Trecho fornecido:

Sou neto de italiano por parte de pai e bisneto por parte de mãe. Mas as raízes familiares, se me influenciaram em algo, foi pouco, porque me chegaram bem diluídas.
Mesmo meu pai, que ficou órfão aos 11 anos, só aprendeu a arranhar o idioma porque era empregado de um grande cotonifício cujo proprietário, dirigentes e muitos colegas de trabalho tinham origem italiana.
Então, eu diria que pesaram muito mais na formação da minha personalidade os filmes humanistas e irreverentes que os italianos produziam nas décadas de ouro de1960 e 1970.
Assisti a boa parte deles e me senti traído quando, defendendo a liberdade do escritor Cesare Battisti, percebi que a outra face do povo italiano (a prostração infantilizada a homens fortes como Mussolini, Berlusconi e Salvini) atravessava os tempos, sobrevivendo à derrocada fascista na 2ª Guerra Mundial.
Enfim, por temperamento e reações, desde cedo pareço me reger pelo bordão aristotélico a virtude está no meio. A ponto de quem me conhecia apenas pelos textos às vezes estranhar quando constatava que eu pessoalmente me assemelhava mais aos brasileiros cordiais de outrora do que aos estereótipos de revolucionário inflamado.
Mas, aí entrava a minha formação teórica: aos 17 anos já estava careca de saber que as soluções intermediárias nada resolvem na política brasileira, pois a desigualdade e o autoritarismo estão de tal forma entranhados que só uma transformação em profundidade fará com que os brasileiros em si se transformem em brasileiros para si.
Daí eu nunca, nem mesmo durante a ditadura militar, ter-me sentido tão peixe fora d'água como neste terrível retrocesso civilizatório que vem desde que os erros crassos do PT ensejaram a volta triunfal da ultradireita ao poder na segunda metade da década passada, encorpada como nunca, embora ainda minoritária.
E o que me parte o coração é ver a esquerda reagir da pior maneira possível, estimulando o ódio e a polarização, ao invés de defender o legado civilizatório que deveria estar personificando.

Requisitos da tarefa:
Verifique se cada afirmação a seguir concorda com o texto e responda sim ou não, citando literalmente o trecho decisivo do texto.
1. O pai do autor aprendeu italiano com fluência em casa.
2. O autor considera que os filmes italianos das décadas de 1960 e 1970 pesaram mais em sua formação do que as raízes familiares.
3. O autor afirma ter-se sentido mais deslocado durante a ditadura militar do que no período atual.

Registros para localização de itens exibidos:
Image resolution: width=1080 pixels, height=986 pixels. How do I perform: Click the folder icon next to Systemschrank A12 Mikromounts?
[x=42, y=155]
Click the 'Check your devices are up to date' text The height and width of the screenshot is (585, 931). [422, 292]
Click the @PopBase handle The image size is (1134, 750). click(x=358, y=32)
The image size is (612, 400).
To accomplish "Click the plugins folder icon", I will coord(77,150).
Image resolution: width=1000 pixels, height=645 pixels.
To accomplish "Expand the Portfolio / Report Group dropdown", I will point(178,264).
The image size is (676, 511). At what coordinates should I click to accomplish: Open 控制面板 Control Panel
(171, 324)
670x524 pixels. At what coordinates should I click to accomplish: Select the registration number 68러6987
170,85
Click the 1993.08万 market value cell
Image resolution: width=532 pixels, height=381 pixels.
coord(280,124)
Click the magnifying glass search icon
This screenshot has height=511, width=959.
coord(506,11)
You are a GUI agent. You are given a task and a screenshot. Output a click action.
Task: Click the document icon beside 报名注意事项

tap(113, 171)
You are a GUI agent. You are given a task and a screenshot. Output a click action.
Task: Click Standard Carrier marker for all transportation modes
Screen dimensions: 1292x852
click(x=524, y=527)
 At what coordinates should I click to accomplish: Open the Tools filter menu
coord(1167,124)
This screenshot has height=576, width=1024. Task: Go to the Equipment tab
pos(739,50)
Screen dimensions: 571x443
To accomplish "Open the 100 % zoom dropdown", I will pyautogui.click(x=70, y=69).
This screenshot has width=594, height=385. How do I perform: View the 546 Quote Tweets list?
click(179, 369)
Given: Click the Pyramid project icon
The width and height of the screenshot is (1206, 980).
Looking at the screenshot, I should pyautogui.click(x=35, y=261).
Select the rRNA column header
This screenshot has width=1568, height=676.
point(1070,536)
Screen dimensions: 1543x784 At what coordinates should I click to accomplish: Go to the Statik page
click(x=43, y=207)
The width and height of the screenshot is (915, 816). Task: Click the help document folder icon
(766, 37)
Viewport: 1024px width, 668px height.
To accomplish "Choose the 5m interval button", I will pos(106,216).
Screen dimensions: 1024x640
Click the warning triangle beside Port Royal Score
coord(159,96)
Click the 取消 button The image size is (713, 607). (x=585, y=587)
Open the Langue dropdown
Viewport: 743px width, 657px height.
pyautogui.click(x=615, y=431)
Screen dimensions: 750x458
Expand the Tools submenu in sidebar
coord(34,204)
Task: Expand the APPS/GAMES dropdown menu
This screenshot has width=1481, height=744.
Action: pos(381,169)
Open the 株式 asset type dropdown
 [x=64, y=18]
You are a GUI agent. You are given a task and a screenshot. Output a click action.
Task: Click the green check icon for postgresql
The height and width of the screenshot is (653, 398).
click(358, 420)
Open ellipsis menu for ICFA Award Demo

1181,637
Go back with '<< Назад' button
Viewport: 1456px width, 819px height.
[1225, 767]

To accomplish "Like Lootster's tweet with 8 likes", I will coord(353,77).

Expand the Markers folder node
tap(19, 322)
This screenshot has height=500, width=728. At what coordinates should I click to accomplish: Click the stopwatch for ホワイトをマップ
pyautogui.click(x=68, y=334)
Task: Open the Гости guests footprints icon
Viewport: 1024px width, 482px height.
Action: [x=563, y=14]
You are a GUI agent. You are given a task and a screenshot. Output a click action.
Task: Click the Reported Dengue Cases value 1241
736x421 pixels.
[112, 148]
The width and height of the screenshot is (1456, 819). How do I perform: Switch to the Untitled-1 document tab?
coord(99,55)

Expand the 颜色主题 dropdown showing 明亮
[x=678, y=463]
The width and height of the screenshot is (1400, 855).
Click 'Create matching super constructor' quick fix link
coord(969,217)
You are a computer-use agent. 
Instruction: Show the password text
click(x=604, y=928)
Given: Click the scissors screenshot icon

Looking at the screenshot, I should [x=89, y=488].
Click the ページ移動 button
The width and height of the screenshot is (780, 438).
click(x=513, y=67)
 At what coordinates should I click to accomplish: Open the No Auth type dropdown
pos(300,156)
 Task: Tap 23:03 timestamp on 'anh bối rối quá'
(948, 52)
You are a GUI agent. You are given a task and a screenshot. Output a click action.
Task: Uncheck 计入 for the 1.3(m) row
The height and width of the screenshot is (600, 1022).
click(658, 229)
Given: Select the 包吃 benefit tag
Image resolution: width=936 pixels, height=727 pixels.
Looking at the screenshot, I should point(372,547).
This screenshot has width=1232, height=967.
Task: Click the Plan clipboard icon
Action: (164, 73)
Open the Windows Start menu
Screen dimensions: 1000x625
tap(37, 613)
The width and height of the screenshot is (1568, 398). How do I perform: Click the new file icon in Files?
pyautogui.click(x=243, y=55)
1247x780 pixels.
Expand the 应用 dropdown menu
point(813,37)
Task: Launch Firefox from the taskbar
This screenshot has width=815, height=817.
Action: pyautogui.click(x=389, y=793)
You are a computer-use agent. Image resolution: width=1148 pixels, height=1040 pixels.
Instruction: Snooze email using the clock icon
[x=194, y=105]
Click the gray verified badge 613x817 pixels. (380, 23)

Resposta da tarefa:
1. Não: "só aprendeu a arranhar o idioma porque era empregado de um grande cotonifício"
2. Sim: "pesaram muito mais na formação da minha personalidade os filmes humanistas e irreverentes que os italianos produziam"
3. Não: "nunca, nem mesmo durante a ditadura militar, ter-me sentido tão peixe fora d'água como neste terrível retrocesso civilizatório"